TRO : au rythme des annonces de restauration, de réhabilitation…
Le Théâtre régional d’Oran, Abdelkader-Alloula, a annoncé le report de l’ensemble des activités destinées au jeune public, en raison du lancement imminent de travaux de réhabilitation au sein de l’établissement. Cette décision, officialisée par la direction, vise avant tout à garantir la sécurité des enfants et des encadreurs durant cette phase de chantier. Dans un communiqué rendu public, la direction du théâtre, a précisé que «cette mesure concerne toutes les manifestations programmées au profit des enfants, notamment les spectacles pédagogiques, les ateliers artistiques et les représentations scolaires».
Le Théâtre régional Abdelkader Alloula semble ainsi vivre depuis des années au rythme des annonces de restauration, de réhabilitation, de réaménagement ou de “mise à niveau”… Sur le terrain, les Oranais ont souvent l’impression d’assister davantage à une succession de communications administratives qu’à une véritable restauration et renaissance durable de cette institution culturelle emblématique. On se souvient que depuis les années 2000, plusieurs opérations dites rénovation ont été évoquées, déclarées engagées, parfois partiellement, parfois dans l’urgence, afin de préserver un édifice historique inauguré au début du XXe siècle.
Mais comme d’autres équipements patrimoniaux à Oran, le théâtre régional semble prisonnier d’un cycle devenu courant: diagnostics alarmants, annonces officielles, fermetures temporaires, budgets débloqués, puis des retards, des interruptions ou des travaux limités à des interventions superficielles. Le problème de fond dépasse d’ailleurs le simple entretien d’un bâtiment. Ce théâtre symbolise une réalité plus profonde : l’absence visible d’une stratégie culturelle stable et continue.
Chaque nouvelle conjoncture administrative relance le discours sur la “réhabilitation”, comme si l’établissement redécouvrait périodiquement son état de vétusté. Pendant ce temps, les artistes, les associations culturelles et surtout le jeune public subissent les conséquences directes de cette gestion. La suspension actuelle des activités pour enfants durant deux mois illustre parfaitement cette contradiction. D’un côté, les autorités invoquent légitimement d’ailleurs les impératifs de sécurité. De l’autre, cette situation rappelle combien les opérations de maintenance lourde interviennent souvent tardivement, après des années d’usure accumulée. Dans une ville comme Oran, qui revendique pourtant un rôle majeur dans la vie culturelle nationale, voir le splendide théâtre régional souvent perturbé par des travaux donne l’image d’un patrimoine entretenu dans l’urgence plutôt que dans la continuité.
Le paradoxe est d’autant plus frappant que ce lieu porte le nom de Abdelkader Alloula, figure majeure du théâtre algérien moderne.

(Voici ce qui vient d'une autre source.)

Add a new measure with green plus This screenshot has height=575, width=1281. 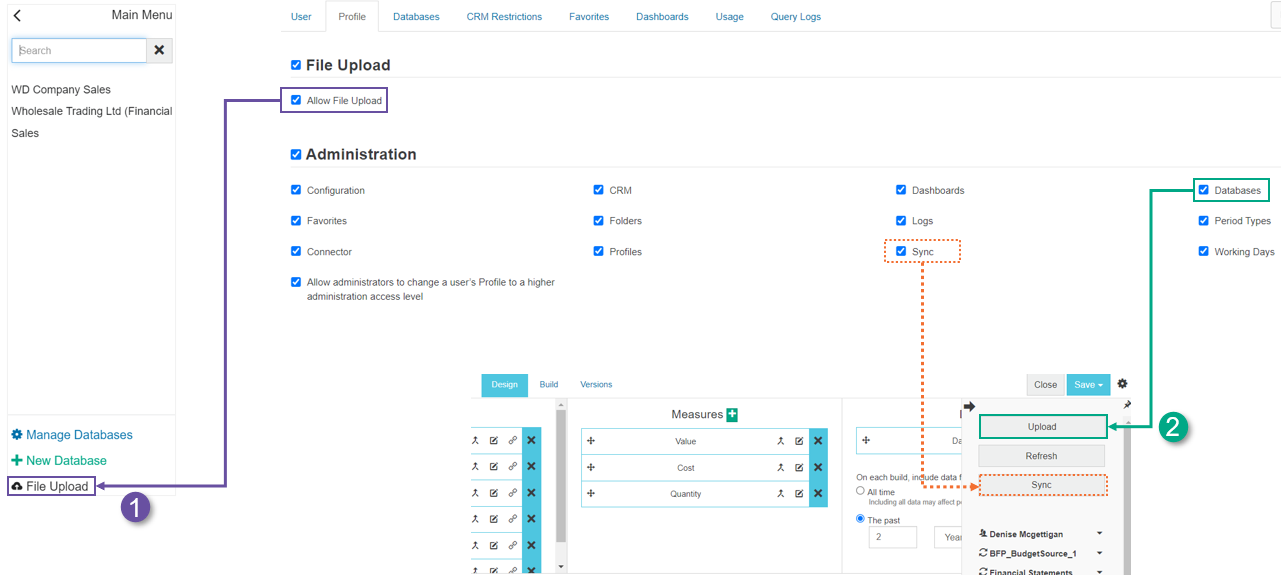click(732, 414)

Or, préserver l’héritage d’Alloula ne consiste pas uniquement à conserver une façade historique ou à repeindre une salle.
Cela suppose surtout de garantir une activité culturelle permanente, vivante et accessible, notamment pour les nouvelles générations. Les Oranais ne contestent plus les travaux eux-mêmes. Ce qu’ils questionnent désormais, c’est leur répétition cyclique, leur lenteur et l’impression persistante que chaque réhabilitation annoncée ressemble à une solution provisoire plutôt qu’à un véritable projet de sauvegarde durable.